Text excerpt
##############################

The Note: Weekend Update

On Sunday, the Washington Post's David Broder looked at Gov. Schwarzenegger's mind-plus-matter success with initiatives and budget battles, and theorizes that until someone comes along to challenge him by showing at least as much confidence, he'll continue to succeed. LINK


The AP's Mike Glover chronicles the early courting of Iowa's political elite, including John Kerry's call to John Norris, John Edwards' call to Tom Courtney, George Pataki's inaugural ticket friendliness to Stewart Iverson, Mitt Romney's call to Doug Gross, and more. LINK

We looked twice and did not see the words "Clinton" or "McCain" in this must-read story.

2008 Republicans:

Massachusetts Republicans are talking about the party's options if Gov. Romney, with his eye on the 2008 GOP presidential nomination, opts against seeking a second term next year. LINK

And what's up with New York Lt. Gov. Mary Donahue? Writes Fred Dicker: " . . . Gov. Pataki's most loyal subordinate, has gone AWOL from her job and wants to get out, The Post has learned." LINK

"The little-known Donohue, next in line should Pataki leave office early, has been increasingly absent, against direct orders from Pataki and his senior staffers, a source close to the administration said."

##############################

Source material
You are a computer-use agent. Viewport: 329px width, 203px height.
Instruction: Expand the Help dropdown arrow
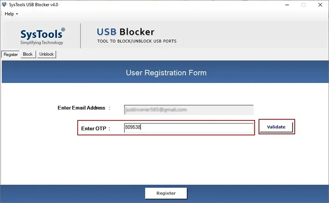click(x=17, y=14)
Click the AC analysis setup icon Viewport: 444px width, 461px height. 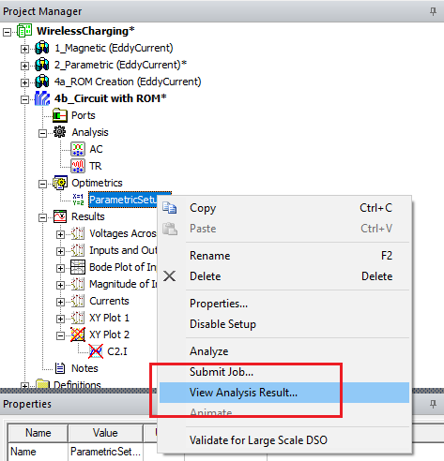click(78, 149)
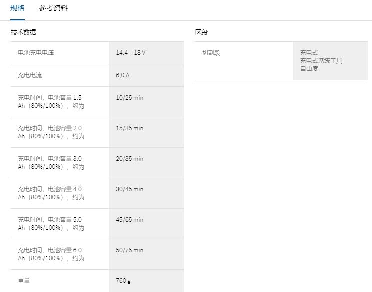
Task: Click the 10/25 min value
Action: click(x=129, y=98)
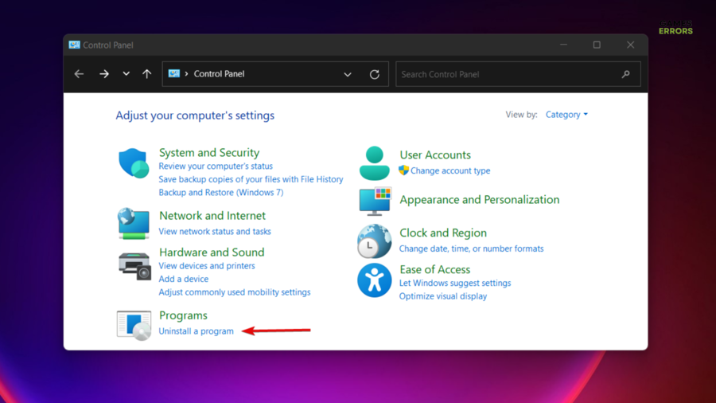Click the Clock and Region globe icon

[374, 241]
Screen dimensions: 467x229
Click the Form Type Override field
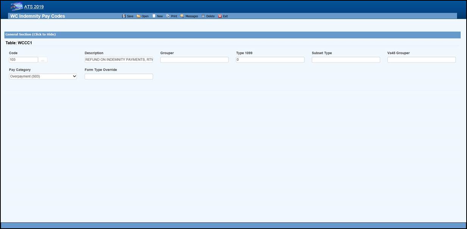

##############################

Work instructions
• 1. Reproduce the passage of the Weekend Update text that begins with the words "The Note: Weekend" and ends with "this must-read story.".
• 2. Please rewrite the listing from its beginning through the line containing "click(x=17, y=14)", putting "Settings" in place of "Help" and changing nothing else. Leave the pictures out.
The listing and the Weekend Update text have no connection to each other.

Answer set
• 1.
The Note: Weekend Update

On Sunday, the Washington Post's David Broder looked at Gov. Schwarzenegger's mind-plus-matter success with initiatives and budget battles, and theorizes that until someone comes along to challenge him by showing at least as much confidence, he'll continue to succeed. LINK


The AP's Mike Glover chronicles the early courting of Iowa's political elite, including John Kerry's call to John Norris, John Edwards' call to Tom Courtney, George Pataki's inaugural ticket friendliness to Stewart Iverson, Mitt Romney's call to Doug Gross, and more. LINK

We looked twice and did not see the words "Clinton" or "McCain" in this must-read story.

• 2.
You are a computer-use agent. Viewport: 329px width, 203px height.
Instruction: Expand the Settings dropdown arrow
click(x=17, y=14)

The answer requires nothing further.